A CoDEC tdr MUST contain name and path descriptors. All other properties, schema, and fields MAY be present, but MUST be one of:

property

name value
profile profile of this descriptor (always set to tabular-data-resource here)
name an identifier string composed of lower case alphanumeric characters, _, -, and .
path location of data associated with resource as a POSIX path relative to the tabular-data-resource.yaml file or a fully qualified URL
version semantic version of the data resource
title human-friendly title of the resource
homepage homepage on the web related to the data; ideally a code repository used to create the data
description additional notes about the resource
schema a list object containing items in schema

schema

name value
fields a list object as long as the number of fields each containing the items in fields
primaryKey a field or set of fields that uniquely identifies each row
foreignKey a field or set of fields that connect to a separate table

fields

name value
name machine-friendly name of field/column; must be identical to name of column in data CSV file
title human-friendly name of field/column
description any additional notes about the field/column
type Frictionless type of the field/column (e.g., string, number, boolean)
constraints Frictionless constraints, including enum, an array of possible values or factor levels

All fields in the CSV data file MUST be described in the metadata and vice-versa.

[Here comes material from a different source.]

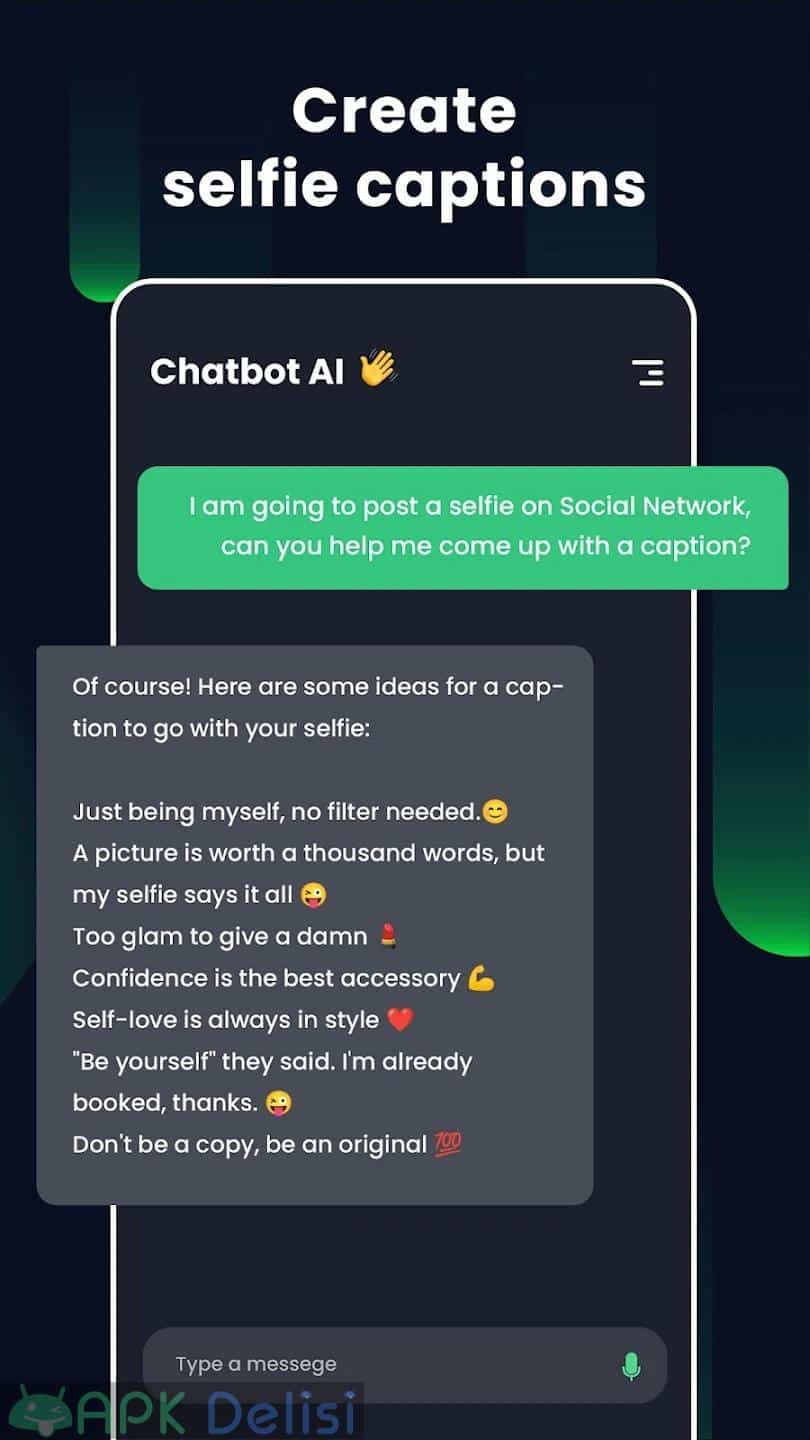Focus the "Type a messege" input field
The height and width of the screenshot is (1440, 810).
[405, 1365]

See Curating metadata for tabular data in R using attributes for details on how to save the tabular-data-resource to disk.

Example

An example CoDEC tdr looks like:

name: tract_poverty
path: tract_poverty.csv
title: Fraction of Census Tract Households in Poverty
version: 1.2.1
description: measures derived from the 5-year American Community Survey
schema:
  fields:
    census_tract_id_2010:
      name: census_tract_id_2010
      title: Census Tract
      description: 2010 vintage census tract identifier
      type: string
    year:
      name: year
      title: Year
      type: integer
    fraction_poverty:
      name: fraction_poverty
      title: Fraction of Households in Poverty
      type: number

The CSV data file for this example CoDEC tdr would contain values for all vintage 2020 census tracts in Hamilton County, but only the first and last five are shown here:

year, census_tract_id_2020, fraction_poverty
2020, 39061021508, 0.057
2020, 39061021421, 0.031
2020, 39061023300, 0.030
2020, 39061002000, 0.098
2020, 39061002500, 0.442
 ...      ...       ... 
2020, 39061021604, 0.259
2020, 39061024700, 0.062
2020, 39061026102, 0.154
2020, 39061023501, 0.046
2020, 39061009800, 0.391

CoDEC specifications are versioned with {CoDEC}; this article describes version 0.7.2.